CapitaLand Limited - Annual Report 2014 - page 231

Positioning for the Future | 229
Appendix
Notice of Annual General Meeting
EXPLANATORY NOTES:
1. Ordinary Resolution 3
If approved, the aggregate amount of Directors’ fees of S$2,472,590 will be paid as to S$1,847,564.90 in cash,
and S$625,025.10 in the form of share awards under the CapitaLand Restricted Share Plan 2010 (the “Restricted
Share Plan”) with any residual balance to be paid in cash.
The remuneration framework for the non-executive Directors remains unchanged from that for the year ended
31 December 2013 except for the fees payable to the Chairman who will receive an all-inclusive fee of S$750,000.
There will be no separate board retainer fee, committee fee or attendance fee for the Chairman. In arriving at the
proposed fee of S$750,000 for the Chairman, the Board (at the recommendation of the Executive Resource and
Compensation Committee (“ERCC”), the Chairman abstaining from both the Board’s and the ERCC’s deliberations,
respectively) took into account
(a) the proactive and signimcant leadership role played by the Chairman on the Board, and in providing clear
oversight and guidance to Management;
(b) the increased amount of time the Chairman spends on the Company’s matters, including input and guidance on
strategic issues and corporate governance as well as supporting Management in maintaining communications
with stakeholders;
(c) the familiarity which the Chairman has with Management, the top executives and their work and development;
and
(d) the directors’ fee structure in other large listed companies in Singapore that have independent chairmen
with comparable roles and responsibilities.

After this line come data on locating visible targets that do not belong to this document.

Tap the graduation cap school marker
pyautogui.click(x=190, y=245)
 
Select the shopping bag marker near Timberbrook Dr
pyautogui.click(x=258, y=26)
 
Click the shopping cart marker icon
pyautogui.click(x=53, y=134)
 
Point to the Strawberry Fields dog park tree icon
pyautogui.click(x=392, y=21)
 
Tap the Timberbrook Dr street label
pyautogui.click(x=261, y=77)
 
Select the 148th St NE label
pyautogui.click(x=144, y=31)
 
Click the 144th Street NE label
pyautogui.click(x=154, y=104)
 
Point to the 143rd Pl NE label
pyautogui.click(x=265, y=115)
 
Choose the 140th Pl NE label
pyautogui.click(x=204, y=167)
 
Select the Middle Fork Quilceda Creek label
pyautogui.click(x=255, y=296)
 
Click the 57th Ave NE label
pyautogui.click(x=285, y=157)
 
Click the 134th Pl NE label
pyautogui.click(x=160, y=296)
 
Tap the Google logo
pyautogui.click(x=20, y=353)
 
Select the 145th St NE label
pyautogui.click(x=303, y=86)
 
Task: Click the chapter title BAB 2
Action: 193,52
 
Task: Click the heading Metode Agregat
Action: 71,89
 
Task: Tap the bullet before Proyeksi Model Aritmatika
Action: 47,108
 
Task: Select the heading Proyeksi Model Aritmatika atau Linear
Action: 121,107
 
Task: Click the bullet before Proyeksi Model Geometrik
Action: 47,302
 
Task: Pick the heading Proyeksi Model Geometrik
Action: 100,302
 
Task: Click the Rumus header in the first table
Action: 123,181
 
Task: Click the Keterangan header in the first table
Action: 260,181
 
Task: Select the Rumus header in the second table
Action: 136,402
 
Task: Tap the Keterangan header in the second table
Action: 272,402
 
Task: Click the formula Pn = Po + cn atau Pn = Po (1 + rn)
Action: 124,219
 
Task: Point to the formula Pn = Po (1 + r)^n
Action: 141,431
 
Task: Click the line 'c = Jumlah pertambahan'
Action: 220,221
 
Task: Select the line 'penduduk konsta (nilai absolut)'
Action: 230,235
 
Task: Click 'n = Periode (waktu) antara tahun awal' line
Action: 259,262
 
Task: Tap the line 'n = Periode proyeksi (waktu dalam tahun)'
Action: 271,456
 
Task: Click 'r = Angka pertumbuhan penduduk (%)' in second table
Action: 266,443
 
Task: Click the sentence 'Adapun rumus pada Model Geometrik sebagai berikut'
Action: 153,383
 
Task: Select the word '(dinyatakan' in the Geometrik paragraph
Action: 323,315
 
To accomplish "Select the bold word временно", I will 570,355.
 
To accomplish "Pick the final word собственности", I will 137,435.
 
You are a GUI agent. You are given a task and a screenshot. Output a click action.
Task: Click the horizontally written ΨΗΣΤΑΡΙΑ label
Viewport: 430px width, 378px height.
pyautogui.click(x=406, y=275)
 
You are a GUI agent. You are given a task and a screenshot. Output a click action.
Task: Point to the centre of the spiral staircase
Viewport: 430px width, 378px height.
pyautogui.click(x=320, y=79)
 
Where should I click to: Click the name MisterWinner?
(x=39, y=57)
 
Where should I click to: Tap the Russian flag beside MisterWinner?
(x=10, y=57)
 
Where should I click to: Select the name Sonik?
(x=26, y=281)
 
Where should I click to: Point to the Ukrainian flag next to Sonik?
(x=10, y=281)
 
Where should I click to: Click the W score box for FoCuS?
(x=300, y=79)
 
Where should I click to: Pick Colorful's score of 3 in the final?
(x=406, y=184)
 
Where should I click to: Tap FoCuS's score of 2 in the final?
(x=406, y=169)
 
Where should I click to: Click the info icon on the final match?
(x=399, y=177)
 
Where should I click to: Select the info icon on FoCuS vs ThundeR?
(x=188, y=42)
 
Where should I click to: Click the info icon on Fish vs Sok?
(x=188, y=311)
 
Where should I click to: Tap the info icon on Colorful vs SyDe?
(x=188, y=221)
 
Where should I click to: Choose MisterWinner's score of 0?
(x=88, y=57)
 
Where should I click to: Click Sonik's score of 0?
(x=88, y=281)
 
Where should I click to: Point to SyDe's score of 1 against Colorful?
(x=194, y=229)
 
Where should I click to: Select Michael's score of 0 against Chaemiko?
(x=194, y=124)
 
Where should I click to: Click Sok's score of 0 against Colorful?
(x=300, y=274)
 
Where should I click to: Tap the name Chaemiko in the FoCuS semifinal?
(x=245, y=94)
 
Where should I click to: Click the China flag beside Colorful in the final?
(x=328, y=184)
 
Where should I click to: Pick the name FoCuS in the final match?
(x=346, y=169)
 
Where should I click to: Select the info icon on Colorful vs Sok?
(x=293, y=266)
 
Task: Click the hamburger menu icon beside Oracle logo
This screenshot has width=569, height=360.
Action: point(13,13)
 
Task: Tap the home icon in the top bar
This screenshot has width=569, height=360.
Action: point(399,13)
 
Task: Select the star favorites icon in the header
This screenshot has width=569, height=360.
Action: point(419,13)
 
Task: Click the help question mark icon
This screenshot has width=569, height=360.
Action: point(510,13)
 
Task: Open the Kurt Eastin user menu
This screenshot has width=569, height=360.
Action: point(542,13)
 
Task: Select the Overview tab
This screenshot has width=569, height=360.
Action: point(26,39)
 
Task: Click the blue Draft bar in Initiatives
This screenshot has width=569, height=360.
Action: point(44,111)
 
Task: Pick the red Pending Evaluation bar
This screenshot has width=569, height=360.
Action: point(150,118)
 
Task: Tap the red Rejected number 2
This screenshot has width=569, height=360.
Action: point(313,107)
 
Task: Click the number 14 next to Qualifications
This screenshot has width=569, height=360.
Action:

Please refer to the Corporate Governance Report of the Company’s Annual Report 2014 for additional information
on the role of the Chairman.
Directors’ fees of the non-executive Directors will be paid as to about seventy per cent. (70%) in cash and
about thirty per cent. (30%) in the form of share awards under the Restricted Share Plan, save in the case of Mr
Peter Seah Lim Huat (who is retiring from the Board at the conclusion of the AGM), and Mrs Arfat Pannir Selvam
and Prof Kenneth Stuart Courtis (who have retired from the Board on 25 April 2014) who will receive all of their
Directors’ fees in cash. The actual number of shares to be awarded will be based on the volume-weighted average
price of a share of the Company on the SGX-ST over the 14 trading days from (and including) the ex-dividend
date following the AGM. The actual number of shares to be awarded will be rounded down to the nearest share,
and any residual balance settled in cash. The awards will consist of the grant of fully paid shares, with no
performance conditions attached and no vesting periods imposed although a share retention policy applies.
The Directors’ fees will only be paid upon approval by the shareholders at the AGM.
2. Ordinary Resolutions 4(a) and 4(b)
Mr Ng Kee Choe will, upon re-appointment, continue to serve as Chairman of the Board, the ERCC and the
Investment Committee respectively and a Member of the Finance and Budget Committee and the Nominating
Committee respectively.
Mr John Powell Morschel will, upon re-appointment, continue to serve as a Member of the Investment Committee
and the Nominating Committee respectively.
Mr Ng and Mr Morschel are considered as independent Directors. Please refer to the “Board of Directors” section
of the Company’s Annual Report 2014 for information on the current directorships in other listed companies and
other principal commitments of Mr Ng and Mr Morschel, respectively.